Play nice

Remember when your mom told you to “Play nice?”  Do that.  Forget that it’s smart.  Forget that it’s professional.  It’s just classy.

The reason I bring this up is that I recently bought coffee for an Artistic Director who passed on my latest play (I mentioned this in my last post).  I’ll take intelligent criticism wherever I can get it; she strikes me as someone who knows her way around a play, and she obviously had some negative thoughts about this one.

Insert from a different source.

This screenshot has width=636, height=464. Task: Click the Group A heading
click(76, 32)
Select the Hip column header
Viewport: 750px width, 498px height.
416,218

Unsurprisingly, she took me up on my offer for coffee/lunch/a-pitcher-of-martinis (she chose “coffee”).  Surprisingly, she praised me for accepting my rejection so classily.  This set off a bell in my head, and as we sat down to fancy beverages, she explained that she regularly receives nasty emails from rejected playwrights.

“Why would they do that?” I asked.

“They’re upset.”

“What do they think they’ll gain?”

She shrugged.

“Do they think a nasty email will somehow make you want to accept their play?”

She shrugged deeper.

“Don’t they realize you talk to every other Artistic Director in this town?”

She shrugged once again.  She had no answer, and I don’t either.

Look, I understand rejection.  I get it all the time.  And, truth be told, I was particularly disappointed in this one, because I thought I had it shored up.  It was a quirky idea that I don’t think anyone had ever done, and I wrote it well.  When she said no, of course my first thought was that she didn’t “get it.”  But a few days later, I started questioning my opinion of the play, which is something we should all be doing all the time.  First rule of playwriting: try to suck less.

Art is, by its nature, subjective.  You can write a brilliant play with a rock-solid plot and dialogue that makes angels weep, and an Artistic Director can still say no.  Why?  It might not fit their mission.  It might be too much like a play they did last season.  It might have too many characters.  The Artistic Director’s cat might have died that morning.  Or, she might not be able to hear those angels weeping that you hear so clearly.

And even if that’s not true—even if you are brilliant and you wrote a brilliant play and the Artistic Director is a complete imbecile—you don’t tell her that in a nasty email.  You have absolutely nothing to gain by such an egotistical act.  And everything to lose.

I’ll have a new play a year or two from now, and I’ll send it to her, and she could very well love it.  If that should happen, I would much rather be the classy guy who bought her coffee than the ass who wrote a dickish email.